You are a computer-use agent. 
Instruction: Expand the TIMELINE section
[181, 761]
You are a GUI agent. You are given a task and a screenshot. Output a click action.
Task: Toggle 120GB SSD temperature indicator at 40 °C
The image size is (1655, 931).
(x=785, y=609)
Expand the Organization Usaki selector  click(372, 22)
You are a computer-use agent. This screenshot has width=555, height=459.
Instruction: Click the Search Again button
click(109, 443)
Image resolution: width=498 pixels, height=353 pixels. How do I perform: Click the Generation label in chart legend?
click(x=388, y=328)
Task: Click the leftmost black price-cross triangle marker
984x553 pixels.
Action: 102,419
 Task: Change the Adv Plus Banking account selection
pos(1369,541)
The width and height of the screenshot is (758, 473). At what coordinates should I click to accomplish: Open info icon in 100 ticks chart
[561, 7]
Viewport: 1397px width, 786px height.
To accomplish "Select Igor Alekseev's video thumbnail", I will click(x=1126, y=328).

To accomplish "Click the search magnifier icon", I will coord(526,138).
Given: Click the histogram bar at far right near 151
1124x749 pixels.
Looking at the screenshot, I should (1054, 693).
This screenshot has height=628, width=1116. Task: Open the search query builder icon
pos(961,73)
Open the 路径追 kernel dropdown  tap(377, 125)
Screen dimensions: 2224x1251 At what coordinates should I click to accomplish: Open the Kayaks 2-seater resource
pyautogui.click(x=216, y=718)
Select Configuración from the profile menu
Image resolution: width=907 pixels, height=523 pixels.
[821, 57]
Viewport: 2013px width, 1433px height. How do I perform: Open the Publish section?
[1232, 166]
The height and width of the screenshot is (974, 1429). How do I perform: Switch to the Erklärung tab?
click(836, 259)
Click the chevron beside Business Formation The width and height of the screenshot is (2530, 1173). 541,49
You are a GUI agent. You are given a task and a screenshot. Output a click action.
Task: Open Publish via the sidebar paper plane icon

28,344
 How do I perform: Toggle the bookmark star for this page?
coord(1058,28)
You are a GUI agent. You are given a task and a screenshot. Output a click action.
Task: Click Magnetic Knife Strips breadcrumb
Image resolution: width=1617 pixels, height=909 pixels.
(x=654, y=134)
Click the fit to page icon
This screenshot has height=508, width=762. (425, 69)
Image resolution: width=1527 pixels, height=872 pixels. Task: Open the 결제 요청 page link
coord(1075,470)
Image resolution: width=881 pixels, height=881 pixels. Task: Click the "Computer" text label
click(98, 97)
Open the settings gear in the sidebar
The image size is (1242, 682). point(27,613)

*-*-*

* **Activity**
After finding the line that contains "1124x749 pixels." in the records above, copy that line and each one after it exactly, through the final line.

* **Exercise result**
1124x749 pixels.
Looking at the screenshot, I should (1054, 693).
This screenshot has height=628, width=1116. Task: Open the search query builder icon
pos(961,73)
Open the 路径追 kernel dropdown  tap(377, 125)
Screen dimensions: 2224x1251 At what coordinates should I click to accomplish: Open the Kayaks 2-seater resource
pyautogui.click(x=216, y=718)
Select Configuración from the profile menu
Image resolution: width=907 pixels, height=523 pixels.
[821, 57]
Viewport: 2013px width, 1433px height. How do I perform: Open the Publish section?
[1232, 166]
The height and width of the screenshot is (974, 1429). How do I perform: Switch to the Erklärung tab?
click(836, 259)
Click the chevron beside Business Formation The width and height of the screenshot is (2530, 1173). 541,49
You are a GUI agent. You are given a task and a screenshot. Output a click action.
Task: Open Publish via the sidebar paper plane icon

28,344
 How do I perform: Toggle the bookmark star for this page?
coord(1058,28)
You are a GUI agent. You are given a task and a screenshot. Output a click action.
Task: Click Magnetic Knife Strips breadcrumb
Image resolution: width=1617 pixels, height=909 pixels.
(x=654, y=134)
Click the fit to page icon
This screenshot has height=508, width=762. (425, 69)
Image resolution: width=1527 pixels, height=872 pixels. Task: Open the 결제 요청 page link
coord(1075,470)
Image resolution: width=881 pixels, height=881 pixels. Task: Click the "Computer" text label
click(98, 97)
Open the settings gear in the sidebar
The image size is (1242, 682). point(27,613)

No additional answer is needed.